I recently purchased the seachem ammonia alert for my fluval spec two that I replaced the substrate with Amazonia, it's been close to three days now and the thing still hasn't changed colors to detect ammonia in the tank. Then I got to reading seachem a website and what they say about this product. And that brought me to question whether the ammonia Amazonia releases is gases or ionized ammonia because the ph is below 7.... I'm no scientist but being in this hobby you have to pick up some basic biology and chemistry to have a succesful tank.

This exert is basically saying in a tank with a ph oh less than 7 ammonia (gas) cannot exist, but ionized ammonia can exist which is not harmful for fish. Is this true?and can someone please explain this in a more literal term. I get confused easy unless it's a hands on learning process.
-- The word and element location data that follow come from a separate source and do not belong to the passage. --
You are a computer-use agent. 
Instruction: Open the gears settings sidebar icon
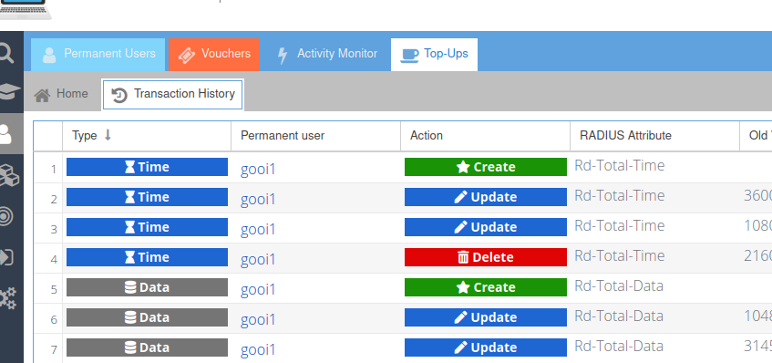point(8,298)
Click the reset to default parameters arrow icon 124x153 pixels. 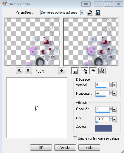pos(90,13)
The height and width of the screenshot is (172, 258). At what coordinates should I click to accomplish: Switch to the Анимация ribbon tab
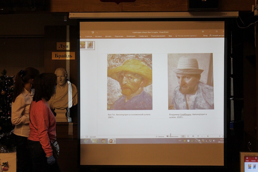coord(131,36)
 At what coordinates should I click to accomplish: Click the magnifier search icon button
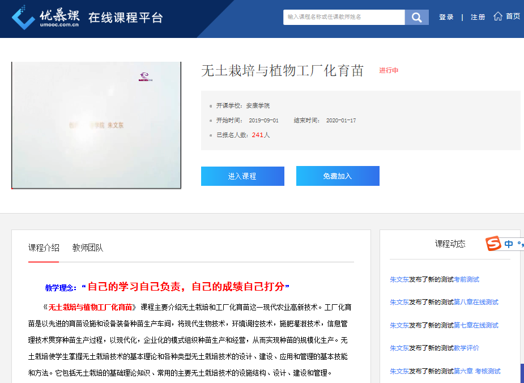[x=416, y=18]
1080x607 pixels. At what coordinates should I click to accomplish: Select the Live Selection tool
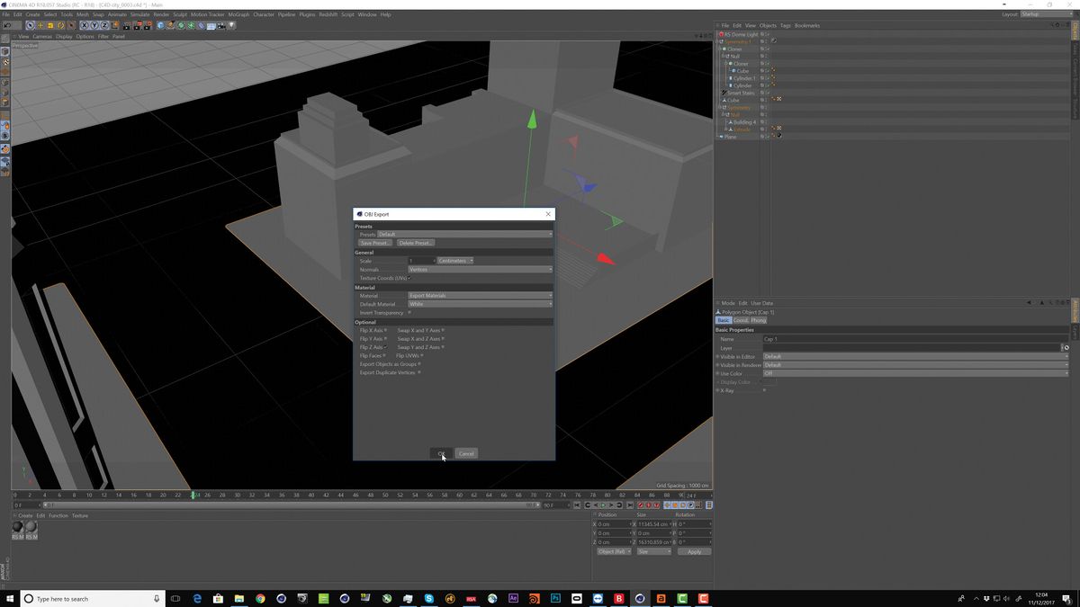(30, 25)
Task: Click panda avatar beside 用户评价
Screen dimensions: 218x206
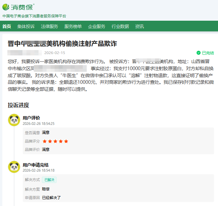Action: point(14,120)
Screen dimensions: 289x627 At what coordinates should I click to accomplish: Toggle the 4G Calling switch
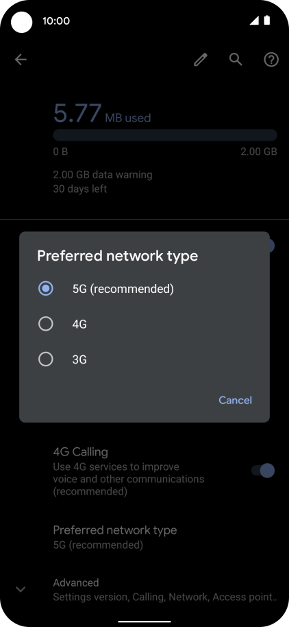[263, 471]
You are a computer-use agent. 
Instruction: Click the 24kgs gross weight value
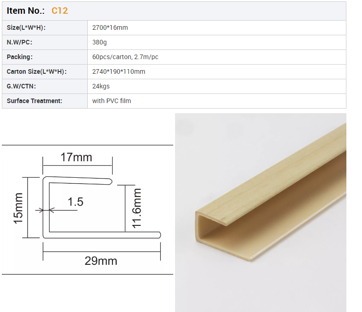click(x=101, y=86)
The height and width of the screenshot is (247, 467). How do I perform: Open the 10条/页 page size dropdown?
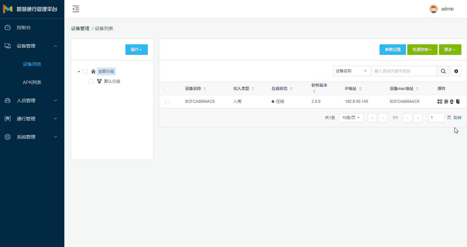351,118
A:The technology of this device is very unique to our company and has been an excellent seller for many years to hobbyists, breeders, and public facilities alike. The Ammonia Alert is designed to change color in the presence of free (gaseous) ammonia, not ammonium (ionized ammonia) which is harmless to fish and other aquatic life. The longer it is left in a particular body of water/aquarium, the more sensitive it becomes to that water. Most conventional test kits test total ammonia which is a combination of free ammonia + ammonium = total ammonia. PH is the determining factor on what type is present. If your pH is acidic (below 7.0), it is chemically impossible for ammonia (harmful gas) to exist. Yet a total ammonia test kit will register a reading because it detects both the free ammonia (harmful gas) and ammonium (harmless ionized form of ammonia). The more basic your pH becomes, the greater the chance of ammonia existing. Example: If you have 1.0 ppm of total ammonia and your pH is below 7.0, then 1.0 ppm will exist as ammonium. Ex. If you have 1.0 ppm of total ammonia and your pH is 7.6 (slightly basic), then of that 1.0 ppm total ammonia......only .2 or so would exist as a gas and the other .8 would exist as ammonium.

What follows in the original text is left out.